» **Problem to solve**
Format everything from the line containing "Open My Account" down to the line containing "Action: coord(83,68)" as a Markdown table with the columns Row and Line, numbering each line in order and skipping blank ones.

☆ ☆ ☆ ☆ ☆

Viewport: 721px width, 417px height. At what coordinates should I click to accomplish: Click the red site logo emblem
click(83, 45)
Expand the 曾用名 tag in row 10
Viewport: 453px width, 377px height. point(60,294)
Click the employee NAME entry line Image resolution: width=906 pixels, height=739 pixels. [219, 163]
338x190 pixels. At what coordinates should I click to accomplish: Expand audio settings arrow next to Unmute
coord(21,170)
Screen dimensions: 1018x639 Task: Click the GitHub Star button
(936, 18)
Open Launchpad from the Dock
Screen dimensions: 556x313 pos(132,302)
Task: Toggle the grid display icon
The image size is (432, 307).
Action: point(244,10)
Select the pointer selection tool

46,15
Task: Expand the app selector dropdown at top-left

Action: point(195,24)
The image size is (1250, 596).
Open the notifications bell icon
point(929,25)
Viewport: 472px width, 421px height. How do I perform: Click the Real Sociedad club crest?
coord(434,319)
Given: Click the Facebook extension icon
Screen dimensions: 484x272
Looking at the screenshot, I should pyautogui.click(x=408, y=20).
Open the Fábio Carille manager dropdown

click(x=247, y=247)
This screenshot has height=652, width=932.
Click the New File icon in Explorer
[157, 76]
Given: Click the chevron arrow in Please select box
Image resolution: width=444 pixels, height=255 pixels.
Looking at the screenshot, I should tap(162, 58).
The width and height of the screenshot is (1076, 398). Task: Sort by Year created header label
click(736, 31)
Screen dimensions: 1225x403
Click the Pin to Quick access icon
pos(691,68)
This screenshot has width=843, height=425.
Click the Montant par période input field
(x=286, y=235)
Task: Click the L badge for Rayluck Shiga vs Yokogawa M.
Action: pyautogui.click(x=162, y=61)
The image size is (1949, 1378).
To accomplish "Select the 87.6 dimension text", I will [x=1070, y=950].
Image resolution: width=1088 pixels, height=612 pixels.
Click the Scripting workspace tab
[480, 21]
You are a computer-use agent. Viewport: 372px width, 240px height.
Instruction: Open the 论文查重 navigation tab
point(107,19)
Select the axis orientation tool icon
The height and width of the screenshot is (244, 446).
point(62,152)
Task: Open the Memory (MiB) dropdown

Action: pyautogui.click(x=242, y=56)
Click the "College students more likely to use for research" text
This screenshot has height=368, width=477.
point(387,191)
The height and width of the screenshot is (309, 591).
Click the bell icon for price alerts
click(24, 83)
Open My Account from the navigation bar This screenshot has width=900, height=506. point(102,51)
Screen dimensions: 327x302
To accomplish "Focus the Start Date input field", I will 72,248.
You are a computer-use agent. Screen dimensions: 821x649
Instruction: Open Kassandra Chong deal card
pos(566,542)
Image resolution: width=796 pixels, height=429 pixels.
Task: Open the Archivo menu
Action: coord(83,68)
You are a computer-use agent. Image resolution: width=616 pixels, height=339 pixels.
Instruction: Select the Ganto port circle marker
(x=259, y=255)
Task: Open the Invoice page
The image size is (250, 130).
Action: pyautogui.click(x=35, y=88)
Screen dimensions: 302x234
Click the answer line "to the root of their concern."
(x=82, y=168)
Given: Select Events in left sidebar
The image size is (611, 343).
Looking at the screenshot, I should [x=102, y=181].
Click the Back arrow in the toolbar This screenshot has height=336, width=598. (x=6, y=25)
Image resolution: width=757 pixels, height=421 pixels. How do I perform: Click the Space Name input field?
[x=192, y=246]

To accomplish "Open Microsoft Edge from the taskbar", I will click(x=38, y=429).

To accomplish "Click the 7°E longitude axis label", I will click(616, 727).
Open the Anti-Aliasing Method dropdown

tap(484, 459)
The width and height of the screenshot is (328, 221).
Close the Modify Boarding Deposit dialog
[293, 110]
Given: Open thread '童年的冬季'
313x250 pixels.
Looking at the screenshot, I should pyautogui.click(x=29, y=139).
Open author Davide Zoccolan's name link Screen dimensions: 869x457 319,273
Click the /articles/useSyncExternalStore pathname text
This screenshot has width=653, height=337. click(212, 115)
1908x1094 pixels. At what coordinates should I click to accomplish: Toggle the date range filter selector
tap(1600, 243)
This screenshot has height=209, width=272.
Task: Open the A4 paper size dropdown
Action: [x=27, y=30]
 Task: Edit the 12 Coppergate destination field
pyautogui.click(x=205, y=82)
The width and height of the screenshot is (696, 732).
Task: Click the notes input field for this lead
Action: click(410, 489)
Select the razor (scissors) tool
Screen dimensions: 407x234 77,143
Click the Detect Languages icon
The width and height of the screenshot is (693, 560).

☆ ☆ ☆ ☆ ☆

» **Correct output**
| Row | Line |
|---|---|
| 1 | Open My Account from the navigation bar This screenshot has width=900, height=506. point(102,51) |
| 2 | Screen dimensions: 327x302 |
| 3 | To accomplish "Focus the Start Date input field", I will 72,248. |
| 4 | You are a computer-use agent. Screen dimensions: 821x649 |
| 5 | Instruction: Open Kassandra Chong deal card |
| 6 | pos(566,542) |
| 7 | Image resolution: width=796 pixels, height=429 pixels. |
| 8 | Task: Open the Archivo menu |
| 9 | Action: coord(83,68) |